Gilman argued that women's contributions to civilization, throughout history, have been halted because of an androcentric culture. She believed that womankind was the underdeveloped half of humanity, and improvement was necessary to prevent the deterioration of the human race. Gilman believed economic independence is the only thing that could really bring freedom for women and make them equal to men. In 1898 she published Women and Economics, a theoretical treatise which argued, among other things, that women are subjugated by men, that motherhood should not preclude a woman from working outside the home, and that housekeeping, cooking, and child care, would be professionalized. "The ideal woman," Gilman wrote, "was not only assigned a social role that locked her into her home, but she was also expected to like it, to be cheerful and gay, smiling and good-humored." When the sexual-economic relationship ceases to exist, life on the domestic front would certainly improve, as frustration in relationships often stems from the lack of social contact that the domestic wife has with the outside world.

Gilman became a spokesperson on topics such as women's perspectives on work, dress reform, and family. Housework, she argued, should be equally shared by men and women, and that at an early age women should be encouraged to be independent. In many of her major works, including "The Home" (1903), Human Work (1904), and The Man-Made World (1911), Gilman also advocated women working outside of the home.

Gilman argued that the home should be socially redefined. The home should shift from being an "economic entity" where a married couple live together because of the economic benefit or necessity, to a place where groups of men and groups of women can share in a "peaceful and permanent expression of personal life."

Gilman believed having a comfortable and healthy lifestyle should not be restricted to married couples; all humans need a home that provides these amenities. She suggested that a communal type of housing open to both males and females, consisting of rooms, rooms of suites and houses, should be constructed. This would allow individuals to live singly and still have companionship and the comforts of a home. Both males and females would be totally economically independent in these living arrangements allowing for marriage to occur without either the male or the female's economic status having to change.

The structural arrangement of the home is also redefined by Gilman. She removes the kitchen from the home, leaving rooms to be arranged and extended in any form and freeing women from the provision of meals in the home. The home would become a true personal expression of the individual living in it.

Ultimately the restructuring of the home and manner of living will allow individuals, especially women, to become an "integral part of the social structure, in close, direct, permanent connection with the needs and uses of society." That would be a dramatic change for women, who generally considered themselves restricted by family life built upon their economic dependence on men.

◇ ◇ ◇ ◇ ◇ ◇ ◇

* [DIRECTION 1] Reproduce the stretch of the passage on Gilman's views from "Gilman believed having" through "having to change.".
* [DIRECTION 2] Extend the passage on Gilman's views of women, work, and the home, starting right after its last sentence.

[Dataset excerpt]
◇ ◇ ◇ ◇ ◇ ◇ ◇

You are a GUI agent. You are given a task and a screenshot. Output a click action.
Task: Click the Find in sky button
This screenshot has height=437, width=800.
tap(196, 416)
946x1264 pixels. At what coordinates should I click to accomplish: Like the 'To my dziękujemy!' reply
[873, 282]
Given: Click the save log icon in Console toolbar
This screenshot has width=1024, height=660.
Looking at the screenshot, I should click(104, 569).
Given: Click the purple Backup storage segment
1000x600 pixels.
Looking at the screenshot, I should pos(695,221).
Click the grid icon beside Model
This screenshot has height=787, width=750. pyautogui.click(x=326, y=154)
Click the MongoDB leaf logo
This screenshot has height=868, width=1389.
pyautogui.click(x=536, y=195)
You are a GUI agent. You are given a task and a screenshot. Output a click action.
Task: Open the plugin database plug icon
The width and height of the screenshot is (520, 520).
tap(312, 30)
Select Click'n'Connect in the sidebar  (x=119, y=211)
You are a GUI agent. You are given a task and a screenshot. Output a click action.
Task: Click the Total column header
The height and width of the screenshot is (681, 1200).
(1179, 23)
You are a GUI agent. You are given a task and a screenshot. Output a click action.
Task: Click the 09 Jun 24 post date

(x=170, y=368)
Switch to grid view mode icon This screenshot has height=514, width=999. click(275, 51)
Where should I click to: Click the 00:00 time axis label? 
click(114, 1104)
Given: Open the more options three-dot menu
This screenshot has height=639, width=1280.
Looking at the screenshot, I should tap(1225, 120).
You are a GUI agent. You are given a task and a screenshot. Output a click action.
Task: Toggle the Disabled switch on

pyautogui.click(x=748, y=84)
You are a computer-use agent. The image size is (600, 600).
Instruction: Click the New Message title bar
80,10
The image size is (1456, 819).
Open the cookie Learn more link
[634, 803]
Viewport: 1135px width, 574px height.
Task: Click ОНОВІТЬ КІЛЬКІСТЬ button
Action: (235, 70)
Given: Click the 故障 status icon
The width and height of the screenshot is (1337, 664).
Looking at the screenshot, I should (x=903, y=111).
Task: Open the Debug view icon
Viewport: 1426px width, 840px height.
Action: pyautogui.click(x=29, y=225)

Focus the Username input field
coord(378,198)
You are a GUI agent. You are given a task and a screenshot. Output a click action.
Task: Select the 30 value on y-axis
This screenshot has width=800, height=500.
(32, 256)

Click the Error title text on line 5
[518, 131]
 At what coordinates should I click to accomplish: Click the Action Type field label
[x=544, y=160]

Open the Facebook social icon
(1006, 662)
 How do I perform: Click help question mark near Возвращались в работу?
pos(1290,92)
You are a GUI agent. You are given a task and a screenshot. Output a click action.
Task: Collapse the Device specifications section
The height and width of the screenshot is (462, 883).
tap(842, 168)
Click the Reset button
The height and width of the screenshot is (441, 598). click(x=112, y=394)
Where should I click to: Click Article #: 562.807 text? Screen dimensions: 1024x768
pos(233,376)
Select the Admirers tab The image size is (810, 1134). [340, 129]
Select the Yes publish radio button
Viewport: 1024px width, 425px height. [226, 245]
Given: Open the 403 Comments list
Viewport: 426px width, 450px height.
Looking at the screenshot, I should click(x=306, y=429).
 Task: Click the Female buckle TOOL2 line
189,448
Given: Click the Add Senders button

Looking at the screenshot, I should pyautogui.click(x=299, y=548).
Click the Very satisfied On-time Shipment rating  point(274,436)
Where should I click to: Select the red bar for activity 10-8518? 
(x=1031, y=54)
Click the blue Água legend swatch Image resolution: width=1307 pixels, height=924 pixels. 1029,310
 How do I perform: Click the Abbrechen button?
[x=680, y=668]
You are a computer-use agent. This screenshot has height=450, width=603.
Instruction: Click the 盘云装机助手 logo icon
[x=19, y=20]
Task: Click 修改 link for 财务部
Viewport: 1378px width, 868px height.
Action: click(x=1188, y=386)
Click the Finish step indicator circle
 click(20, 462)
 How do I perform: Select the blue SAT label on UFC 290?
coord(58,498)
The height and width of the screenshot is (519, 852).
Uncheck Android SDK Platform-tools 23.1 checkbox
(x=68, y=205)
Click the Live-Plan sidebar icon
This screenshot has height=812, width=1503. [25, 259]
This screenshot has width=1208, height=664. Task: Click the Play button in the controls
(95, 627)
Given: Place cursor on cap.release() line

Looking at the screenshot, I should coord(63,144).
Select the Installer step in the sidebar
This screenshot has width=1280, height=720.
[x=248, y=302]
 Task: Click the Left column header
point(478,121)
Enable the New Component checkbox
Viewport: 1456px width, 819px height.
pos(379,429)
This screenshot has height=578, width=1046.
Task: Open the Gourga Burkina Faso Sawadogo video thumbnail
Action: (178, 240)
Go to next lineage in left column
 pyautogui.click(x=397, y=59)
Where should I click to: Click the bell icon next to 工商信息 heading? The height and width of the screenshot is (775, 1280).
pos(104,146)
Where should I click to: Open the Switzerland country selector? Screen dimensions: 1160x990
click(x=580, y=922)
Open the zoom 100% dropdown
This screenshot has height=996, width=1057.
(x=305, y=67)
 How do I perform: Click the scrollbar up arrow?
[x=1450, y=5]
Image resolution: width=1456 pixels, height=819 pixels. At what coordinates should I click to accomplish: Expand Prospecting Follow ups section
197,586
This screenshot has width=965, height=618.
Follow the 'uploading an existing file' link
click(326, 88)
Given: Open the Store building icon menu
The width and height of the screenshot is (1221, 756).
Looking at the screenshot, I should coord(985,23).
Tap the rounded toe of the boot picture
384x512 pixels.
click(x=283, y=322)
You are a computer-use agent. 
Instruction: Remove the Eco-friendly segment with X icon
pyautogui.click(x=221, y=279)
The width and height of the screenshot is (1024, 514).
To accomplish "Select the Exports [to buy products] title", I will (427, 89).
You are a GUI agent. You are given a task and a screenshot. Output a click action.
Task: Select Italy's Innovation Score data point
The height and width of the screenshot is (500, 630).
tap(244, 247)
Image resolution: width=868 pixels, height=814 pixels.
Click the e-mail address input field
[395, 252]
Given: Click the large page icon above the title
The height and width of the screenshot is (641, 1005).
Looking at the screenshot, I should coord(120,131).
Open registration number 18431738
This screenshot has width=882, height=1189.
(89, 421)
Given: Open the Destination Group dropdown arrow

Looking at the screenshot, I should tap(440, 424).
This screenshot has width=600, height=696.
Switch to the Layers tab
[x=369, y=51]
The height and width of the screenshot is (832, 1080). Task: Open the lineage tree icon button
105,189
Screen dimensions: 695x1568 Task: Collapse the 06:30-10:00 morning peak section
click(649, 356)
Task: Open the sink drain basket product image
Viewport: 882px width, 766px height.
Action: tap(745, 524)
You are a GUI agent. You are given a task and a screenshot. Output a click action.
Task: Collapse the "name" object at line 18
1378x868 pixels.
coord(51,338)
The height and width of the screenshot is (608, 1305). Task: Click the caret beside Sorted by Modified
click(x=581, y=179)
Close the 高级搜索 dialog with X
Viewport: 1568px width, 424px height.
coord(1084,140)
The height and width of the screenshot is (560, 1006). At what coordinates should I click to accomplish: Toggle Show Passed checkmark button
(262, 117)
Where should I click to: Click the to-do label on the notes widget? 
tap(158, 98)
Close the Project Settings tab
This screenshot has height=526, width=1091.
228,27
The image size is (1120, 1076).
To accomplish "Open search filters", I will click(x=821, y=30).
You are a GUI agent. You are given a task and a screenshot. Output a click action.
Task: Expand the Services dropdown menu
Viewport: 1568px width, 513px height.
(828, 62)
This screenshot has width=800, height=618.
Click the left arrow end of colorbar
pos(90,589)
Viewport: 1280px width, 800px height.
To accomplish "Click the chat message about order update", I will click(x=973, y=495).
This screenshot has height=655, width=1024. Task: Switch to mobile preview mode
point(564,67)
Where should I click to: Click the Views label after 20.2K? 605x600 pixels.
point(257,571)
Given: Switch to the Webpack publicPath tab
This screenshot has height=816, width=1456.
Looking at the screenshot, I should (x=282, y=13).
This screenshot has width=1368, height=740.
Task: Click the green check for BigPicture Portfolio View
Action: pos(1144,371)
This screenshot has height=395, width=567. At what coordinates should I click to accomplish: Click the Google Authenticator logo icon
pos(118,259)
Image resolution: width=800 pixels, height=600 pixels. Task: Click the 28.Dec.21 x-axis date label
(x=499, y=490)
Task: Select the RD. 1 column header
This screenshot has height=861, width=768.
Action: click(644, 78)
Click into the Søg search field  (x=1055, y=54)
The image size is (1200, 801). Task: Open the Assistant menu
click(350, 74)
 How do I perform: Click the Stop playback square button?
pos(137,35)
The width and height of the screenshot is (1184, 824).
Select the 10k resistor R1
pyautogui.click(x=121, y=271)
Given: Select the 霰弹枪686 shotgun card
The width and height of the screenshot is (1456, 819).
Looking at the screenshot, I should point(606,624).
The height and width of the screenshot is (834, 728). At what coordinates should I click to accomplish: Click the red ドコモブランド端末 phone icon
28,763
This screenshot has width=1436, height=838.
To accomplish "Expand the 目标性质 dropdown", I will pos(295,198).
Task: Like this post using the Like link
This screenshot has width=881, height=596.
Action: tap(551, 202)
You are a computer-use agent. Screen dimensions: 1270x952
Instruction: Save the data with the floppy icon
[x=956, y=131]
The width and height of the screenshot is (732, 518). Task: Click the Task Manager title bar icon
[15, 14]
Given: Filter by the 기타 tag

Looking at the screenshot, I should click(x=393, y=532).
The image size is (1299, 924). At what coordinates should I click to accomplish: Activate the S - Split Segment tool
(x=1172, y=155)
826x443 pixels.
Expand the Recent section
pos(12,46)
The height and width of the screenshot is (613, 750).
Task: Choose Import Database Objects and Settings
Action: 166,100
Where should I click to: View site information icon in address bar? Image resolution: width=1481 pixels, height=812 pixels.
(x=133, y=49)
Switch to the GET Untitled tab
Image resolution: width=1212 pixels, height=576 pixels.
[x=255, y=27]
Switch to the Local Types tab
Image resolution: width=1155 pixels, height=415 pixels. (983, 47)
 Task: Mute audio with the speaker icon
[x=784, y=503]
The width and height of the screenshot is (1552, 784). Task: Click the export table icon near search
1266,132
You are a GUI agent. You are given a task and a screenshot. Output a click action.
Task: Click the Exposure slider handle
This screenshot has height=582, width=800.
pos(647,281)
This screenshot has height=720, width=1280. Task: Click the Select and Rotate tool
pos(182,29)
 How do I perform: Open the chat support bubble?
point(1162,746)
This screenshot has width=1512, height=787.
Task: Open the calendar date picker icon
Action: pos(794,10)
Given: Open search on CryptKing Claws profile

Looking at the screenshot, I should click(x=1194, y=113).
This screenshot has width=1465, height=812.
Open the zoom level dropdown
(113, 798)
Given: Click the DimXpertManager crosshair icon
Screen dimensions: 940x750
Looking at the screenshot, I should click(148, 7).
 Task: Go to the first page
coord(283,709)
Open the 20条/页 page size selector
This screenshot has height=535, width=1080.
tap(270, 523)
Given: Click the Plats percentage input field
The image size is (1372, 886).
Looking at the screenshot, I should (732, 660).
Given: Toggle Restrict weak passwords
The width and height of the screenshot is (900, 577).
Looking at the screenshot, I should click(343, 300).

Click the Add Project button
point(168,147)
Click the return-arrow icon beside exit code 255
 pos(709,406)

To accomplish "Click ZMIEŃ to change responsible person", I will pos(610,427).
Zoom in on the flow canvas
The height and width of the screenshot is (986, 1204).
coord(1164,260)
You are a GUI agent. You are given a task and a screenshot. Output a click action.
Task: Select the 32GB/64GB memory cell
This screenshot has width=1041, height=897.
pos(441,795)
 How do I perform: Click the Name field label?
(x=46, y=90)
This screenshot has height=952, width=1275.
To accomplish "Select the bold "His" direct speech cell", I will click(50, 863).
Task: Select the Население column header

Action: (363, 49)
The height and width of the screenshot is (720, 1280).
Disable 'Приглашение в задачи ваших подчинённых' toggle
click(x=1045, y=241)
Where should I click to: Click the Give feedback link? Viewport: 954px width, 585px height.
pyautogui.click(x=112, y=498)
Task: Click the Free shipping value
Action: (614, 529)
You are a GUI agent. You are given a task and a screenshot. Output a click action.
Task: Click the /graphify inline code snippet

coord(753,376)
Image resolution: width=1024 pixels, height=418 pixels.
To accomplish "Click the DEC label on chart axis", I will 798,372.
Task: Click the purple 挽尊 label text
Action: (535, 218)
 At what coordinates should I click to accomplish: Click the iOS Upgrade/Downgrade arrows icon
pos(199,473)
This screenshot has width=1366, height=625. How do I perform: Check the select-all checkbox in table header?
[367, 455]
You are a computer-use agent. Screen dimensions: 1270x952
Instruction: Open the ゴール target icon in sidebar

◇ ◇ ◇ ◇ ◇ ◇ ◇

* [OUTPUT 1]
Gilman believed having a comfortable and healthy lifestyle should not be restricted to married couples; all humans need a home that provides these amenities. She suggested that a communal type of housing open to both males and females, consisting of rooms, rooms of suites and houses, should be constructed. This would allow individuals to live singly and still have companionship and the comforts of a home. Both males and females would be totally economically independent in these living arrangements allowing for marriage to occur without either the male or the female's economic status having to change.

* [OUTPUT 2]
Feminism in stories and novellas

Gilman created a world in many of her stories with a feminist point of view. Two of her narratives, "What Diantha Did", and Herland, are good examples of Gilman focusing her work on how women are not just stay-at-home mothers they are expected to be; they are also people who have dreams, who are able to travel and work just as men do, and whose goals include a society where women are just as important as men. The world-building that is executed by Gilman, as well as the characters in these two stories and others, embody the change that was needed in the early 1900s in a way that is now commonly seen as feminism.

Gilman uses world-building in Herland to demonstrate the equality that she longed to see. The women of Herland are the providers. This makes them appear to be the dominant sex, taking over the gender roles that are typically given to men. Elizabeth Keyser notes, "In Herland the supposedly superior sex becomes the inferior or disadvantaged ..." In this society, Gilman makes it to where women are focused on having leadership within the community, fulfilling roles that are stereotypically seen as being male roles, and running an entire community without the same attitudes that men have concerning their work and the community. However, the attitude men carried concerning women were degrading, especially by progressive women, like Gilman. Using Herland, Gilman challenged this stereotype, and made the society of Herland a type of paradise. Gilman uses this story to confirm the stereotypically devalued qualities of women are valuable, show strength, and shatters traditional utopian structure for future works. Essentially, Gilman creates Herland's society to have women hold all the power, showing more equality in this world, alluding to changes she wanted to see in her lifetime.

Gilman's feministic approach differs from Herland in "What Diantha Did". One character in this story, Diantha, breaks through the traditional expectation of women, showing Gilman's desires for what a woman would be able to do in real-life society. Throughout the story, Gilman portrays Diantha as a character who strikes through the image of businesses in the U.S., who challenges gender norms and roles, and who believed that women could provide the solution to the corruption in big business in society. Gilman chooses to have Diantha choose a career that is stereotypically not one a woman would have because in doing so, she is showing that the salaries and wages of traditional women's jobs are unfair. Diantha's choice to run a business allows her to come out of the shadows and join society. Gilman's works, especially her work with "What Diantha Did", are a call for change, a battle cry that would cause panic in men and power in women. Gilman used her work as a platform for a call to change, as a way to reach women and have them begin the movement toward freedom.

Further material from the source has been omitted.